The department’s primary focus is on chronic diseases that occur most commonly during middle and old age, such as cancer, heart disease and diabetes. And while there has been considerable success in some areas – such as a significant reduction in early deaths from cardiovascular disease through statins and other interventions – there are new challenges ahead.
“People just don't realise how good things have got,” says Collins. “If you look at the trends in terms of mortality and related morbidity, not just in the rich countries but across the world, we've been fantastically successful in getting kids through to adolescence and into early middle age.
“Now we’re getting people into middle age and we’re seeing big reductions in the age-specific death rates of cardiovascular disease and many cancers due to improvements in prevention and treatment. But we need to do the same with other debilitating conditions of ageing, such as dementia, joint problems and other degenerative diseases.”
Big data, big challenge
As a statistician, Collins has always been eager to gather and analyse data. As we move into the era of ‘Big Data’, new computing and scientific tools are allowing him and his colleagues to gather and crunch more information than ever before. But this isn’t always helpful. The next big challenge facing Collins is big data.

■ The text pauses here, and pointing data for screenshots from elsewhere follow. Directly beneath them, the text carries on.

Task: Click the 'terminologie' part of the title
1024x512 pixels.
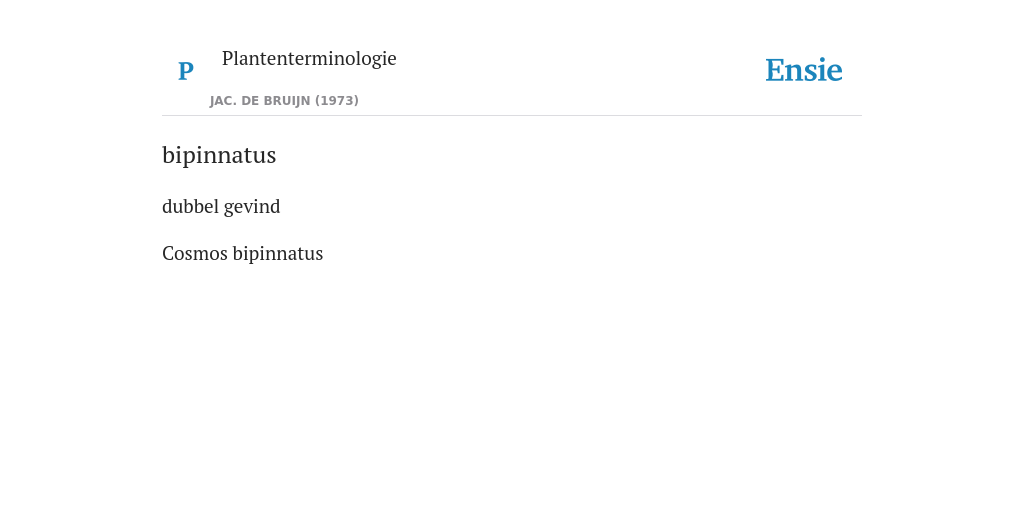Action: [x=340, y=59]
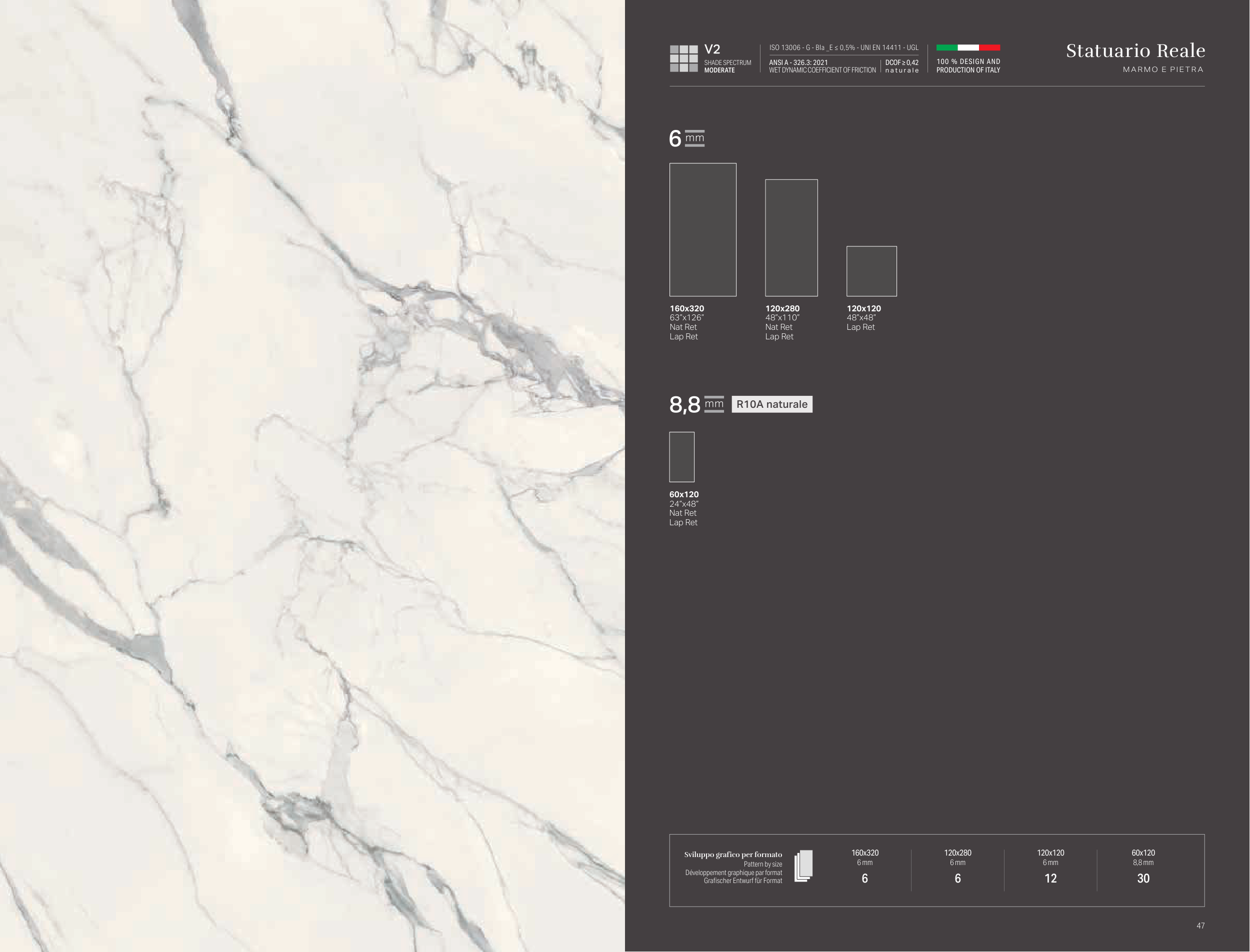Screen dimensions: 1250x952
Task: Click the ISO 13006 certification text
Action: (843, 47)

“As an epidemiologist in the past the complaint was that we had too little data,” he says. “Now the complaint is too much data!”
To get a grip on the data problem, the NDPH and Oxford’s Nuffield Department of Medicine recently opened the new Big Data Institute (BDI), bringing together medical experts, statisticians, geneticists, epidemiologists, bio-informaticians and engineers.
In many ways, Collins sees this as a validation of his student quest to bring maths and medicine together. And he has arguably saved many more lives through his work on clinical trials that are applicable to many millions of people around the world than anything he could have done as a practicing clinician working with individual patients.
“I often think it's only since I left medical school that I really learned medicine,” he reflects. “We have to keep going back and asking for the evidence – to find out not what we think might work, but what really works.”